[WHAT YOU HAVE TO DO]
Starting with the line that has "This screenshot has width=364, height=480." and finishing with the line that has "CREATE A UBISOFT", set down each line below exactly. Pictures are not copied.

[TASK MATERIAL]

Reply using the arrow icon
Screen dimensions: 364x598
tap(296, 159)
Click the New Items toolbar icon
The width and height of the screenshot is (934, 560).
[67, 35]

* * *

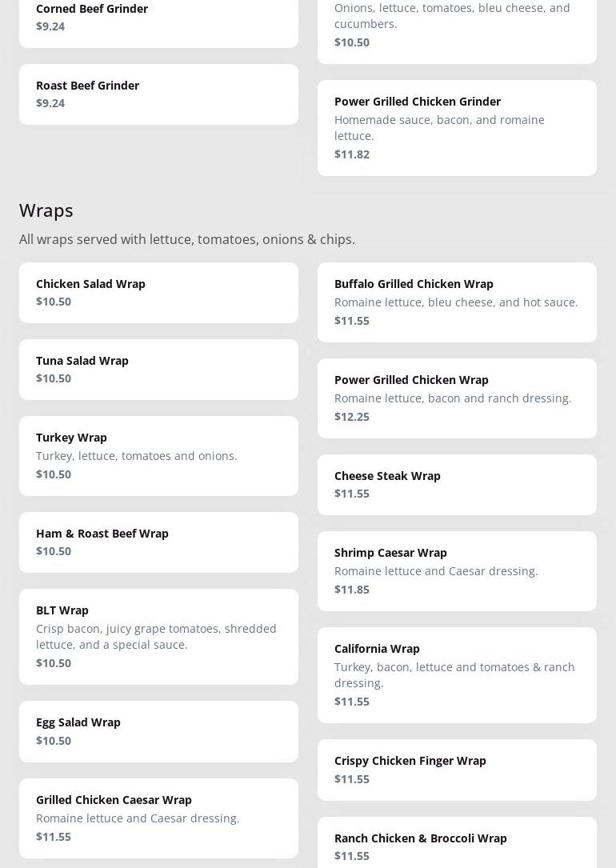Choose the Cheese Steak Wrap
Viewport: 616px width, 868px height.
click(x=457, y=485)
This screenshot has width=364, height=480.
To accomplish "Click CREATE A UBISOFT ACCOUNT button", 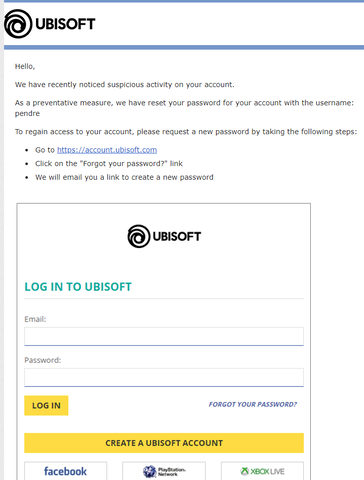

---

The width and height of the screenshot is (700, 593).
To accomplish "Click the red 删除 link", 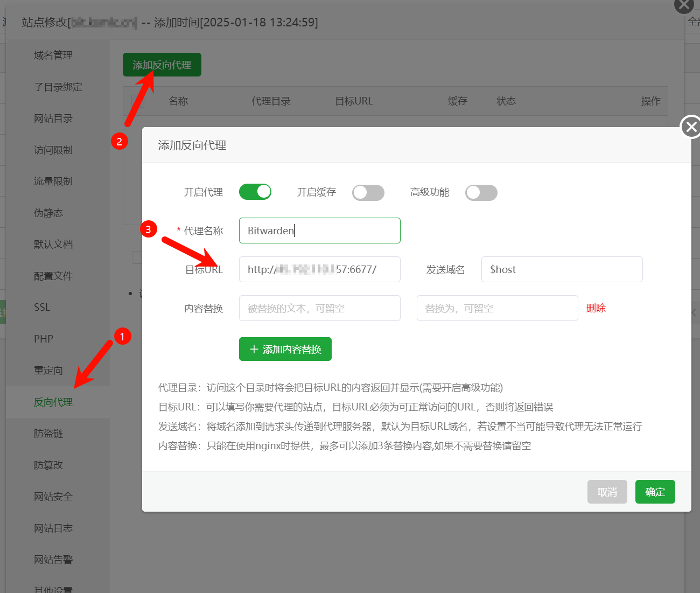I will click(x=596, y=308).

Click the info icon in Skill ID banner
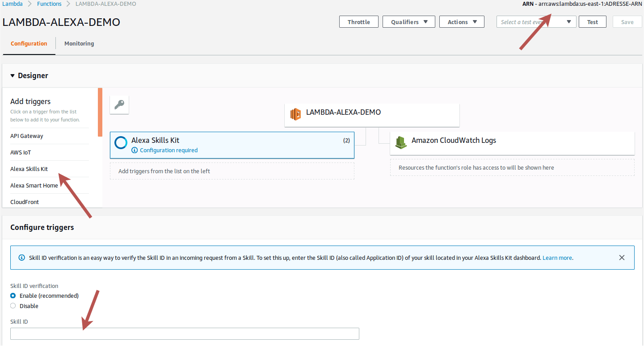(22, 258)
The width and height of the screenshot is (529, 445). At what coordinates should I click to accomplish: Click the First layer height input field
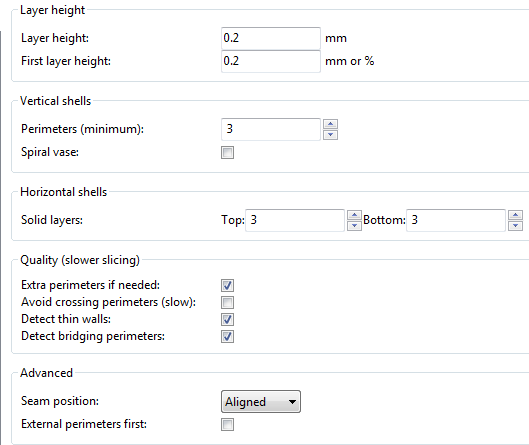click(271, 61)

[TASK OUTPUT]
This screenshot has width=364, height=480.
To accomplish "Click CREATE A UBISOFT ACCOUNT button", 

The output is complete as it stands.